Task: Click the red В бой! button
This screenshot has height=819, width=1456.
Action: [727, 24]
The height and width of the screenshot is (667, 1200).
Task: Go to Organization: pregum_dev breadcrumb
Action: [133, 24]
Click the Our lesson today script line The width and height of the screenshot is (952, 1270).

* * *

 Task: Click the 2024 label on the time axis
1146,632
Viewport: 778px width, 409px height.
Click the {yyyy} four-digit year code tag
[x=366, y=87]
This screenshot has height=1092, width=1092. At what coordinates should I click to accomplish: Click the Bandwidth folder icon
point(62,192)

...

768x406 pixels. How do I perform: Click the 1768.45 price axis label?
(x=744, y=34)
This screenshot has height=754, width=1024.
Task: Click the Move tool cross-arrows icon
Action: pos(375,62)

- WHAT THE TASK ASKS:
Leave out every line above except those from the line with "Task: Click the red В бой! button" up to and including the line with "Click the Our", and copy those exactly.

- OUTPUT OF THE TASK:
Task: Click the red В бой! button
This screenshot has height=819, width=1456.
Action: [727, 24]
The height and width of the screenshot is (667, 1200).
Task: Go to Organization: pregum_dev breadcrumb
Action: [133, 24]
Click the Our lesson today script line The width and height of the screenshot is (952, 1270).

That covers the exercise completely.